Given problem: Can you format each line of the listing below as a string in a JSON list, one per line, skipping blank lines?

Target position records:
++++++++

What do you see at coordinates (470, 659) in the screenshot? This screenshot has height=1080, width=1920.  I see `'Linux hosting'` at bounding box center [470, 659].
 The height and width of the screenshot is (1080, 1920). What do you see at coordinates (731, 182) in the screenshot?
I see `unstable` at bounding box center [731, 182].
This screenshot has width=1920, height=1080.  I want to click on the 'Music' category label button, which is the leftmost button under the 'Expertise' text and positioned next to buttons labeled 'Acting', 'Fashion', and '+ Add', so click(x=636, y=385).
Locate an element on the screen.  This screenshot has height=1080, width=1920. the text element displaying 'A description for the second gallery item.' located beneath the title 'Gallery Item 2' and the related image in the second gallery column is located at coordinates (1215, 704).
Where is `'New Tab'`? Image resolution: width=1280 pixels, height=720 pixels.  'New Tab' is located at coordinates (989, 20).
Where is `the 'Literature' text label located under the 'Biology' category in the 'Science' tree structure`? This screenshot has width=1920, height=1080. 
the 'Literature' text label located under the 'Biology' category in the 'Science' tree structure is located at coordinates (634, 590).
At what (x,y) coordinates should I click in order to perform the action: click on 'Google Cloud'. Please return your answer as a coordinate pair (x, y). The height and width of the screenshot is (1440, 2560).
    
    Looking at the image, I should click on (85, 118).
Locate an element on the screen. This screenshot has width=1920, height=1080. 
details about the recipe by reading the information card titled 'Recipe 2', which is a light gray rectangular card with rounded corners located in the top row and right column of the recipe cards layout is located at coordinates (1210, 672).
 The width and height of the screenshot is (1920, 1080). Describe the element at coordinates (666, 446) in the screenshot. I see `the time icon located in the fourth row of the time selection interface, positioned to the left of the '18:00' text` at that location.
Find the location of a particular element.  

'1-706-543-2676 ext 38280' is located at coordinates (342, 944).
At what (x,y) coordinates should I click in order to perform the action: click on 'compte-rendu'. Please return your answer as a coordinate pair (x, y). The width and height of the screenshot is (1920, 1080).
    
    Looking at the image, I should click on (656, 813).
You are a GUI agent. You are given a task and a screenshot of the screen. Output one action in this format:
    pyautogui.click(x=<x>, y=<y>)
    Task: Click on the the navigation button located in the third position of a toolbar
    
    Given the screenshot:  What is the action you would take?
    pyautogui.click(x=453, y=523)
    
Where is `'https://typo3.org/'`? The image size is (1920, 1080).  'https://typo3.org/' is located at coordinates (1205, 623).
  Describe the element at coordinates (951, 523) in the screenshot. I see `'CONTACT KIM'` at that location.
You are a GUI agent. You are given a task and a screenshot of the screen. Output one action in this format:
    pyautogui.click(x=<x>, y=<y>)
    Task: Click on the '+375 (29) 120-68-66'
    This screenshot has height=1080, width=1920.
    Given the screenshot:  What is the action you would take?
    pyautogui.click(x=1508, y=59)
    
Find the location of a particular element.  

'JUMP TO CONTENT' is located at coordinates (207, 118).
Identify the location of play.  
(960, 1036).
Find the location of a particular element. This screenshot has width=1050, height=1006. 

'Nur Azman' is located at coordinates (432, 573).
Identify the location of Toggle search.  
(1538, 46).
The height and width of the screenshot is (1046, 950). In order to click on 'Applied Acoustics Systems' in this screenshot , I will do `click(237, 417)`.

++++++++

Solution to this exercise:
[
  "What do you see at coordinates (470, 659) in the screenshot? This screenshot has height=1080, width=1920.  I see `'Linux hosting'` at bounding box center [470, 659].",
  " The height and width of the screenshot is (1080, 1920). What do you see at coordinates (731, 182) in the screenshot?",
  "I see `unstable` at bounding box center [731, 182].",
  "This screenshot has width=1920, height=1080.  I want to click on the 'Music' category label button, which is the leftmost button under the 'Expertise' text and positioned next to buttons labeled 'Acting', 'Fashion', and '+ Add', so click(x=636, y=385).",
  "Locate an element on the screen.  This screenshot has height=1080, width=1920. the text element displaying 'A description for the second gallery item.' located beneath the title 'Gallery Item 2' and the related image in the second gallery column is located at coordinates (1215, 704).",
  "Where is `'New Tab'`? Image resolution: width=1280 pixels, height=720 pixels.  'New Tab' is located at coordinates (989, 20).",
  "Where is `the 'Literature' text label located under the 'Biology' category in the 'Science' tree structure`? This screenshot has width=1920, height=1080. ",
  "the 'Literature' text label located under the 'Biology' category in the 'Science' tree structure is located at coordinates (634, 590).",
  "At what (x,y) coordinates should I click in order to perform the action: click on 'Google Cloud'. Please return your answer as a coordinate pair (x, y). The height and width of the screenshot is (1440, 2560).",
  "    Looking at the image, I should click on (85, 118).",
  "Locate an element on the screen. This screenshot has width=1920, height=1080. ",
  "details about the recipe by reading the information card titled 'Recipe 2', which is a light gray rectangular card with rounded corners located in the top row and right column of the recipe cards layout is located at coordinates (1210, 672).",
  " The width and height of the screenshot is (1920, 1080). Describe the element at coordinates (666, 446) in the screenshot. I see `the time icon located in the fourth row of the time selection interface, positioned to the left of the '18:00' text` at that location.",
  "Find the location of a particular element.  ",
  "'1-706-543-2676 ext 38280' is located at coordinates (342, 944).",
  "At what (x,y) coordinates should I click in order to perform the action: click on 'compte-rendu'. Please return your answer as a coordinate pair (x, y). The width and height of the screenshot is (1920, 1080).",
  "    Looking at the image, I should click on (656, 813).",
  "You are a GUI agent. You are given a task and a screenshot of the screen. Output one action in this format:",
  "    pyautogui.click(x=<x>, y=<y>)",
  "    Task: Click on the the navigation button located in the third position of a toolbar",
  "    Given the screenshot:  What is the action you would take?",
  "    pyautogui.click(x=453, y=523)",
  "Where is `'https://typo3.org/'`? The image size is (1920, 1080).  'https://typo3.org/' is located at coordinates (1205, 623).",
  "  Describe the element at coordinates (951, 523) in the screenshot. I see `'CONTACT KIM'` at that location.",
  "You are a GUI agent. You are given a task and a screenshot of the screen. Output one action in this format:",
  "    pyautogui.click(x=<x>, y=<y>)",
  "    Task: Click on the '+375 (29) 120-68-66'",
  "    This screenshot has height=1080, width=1920.",
  "    Given the screenshot:  What is the action you would take?",
  "    pyautogui.click(x=1508, y=59)",
  "Find the location of a particular element.  ",
  "'JUMP TO CONTENT' is located at coordinates (207, 118).",
  "Identify the location of play.  ",
  "(960, 1036).",
  "Find the location of a particular element. This screenshot has width=1050, height=1006. ",
  "'Nur Azman' is located at coordinates (432, 573).",
  "Identify the location of Toggle search.  ",
  "(1538, 46).",
  "The height and width of the screenshot is (1046, 950). In order to click on 'Applied Acoustics Systems' in this screenshot , I will do `click(237, 417)`."
]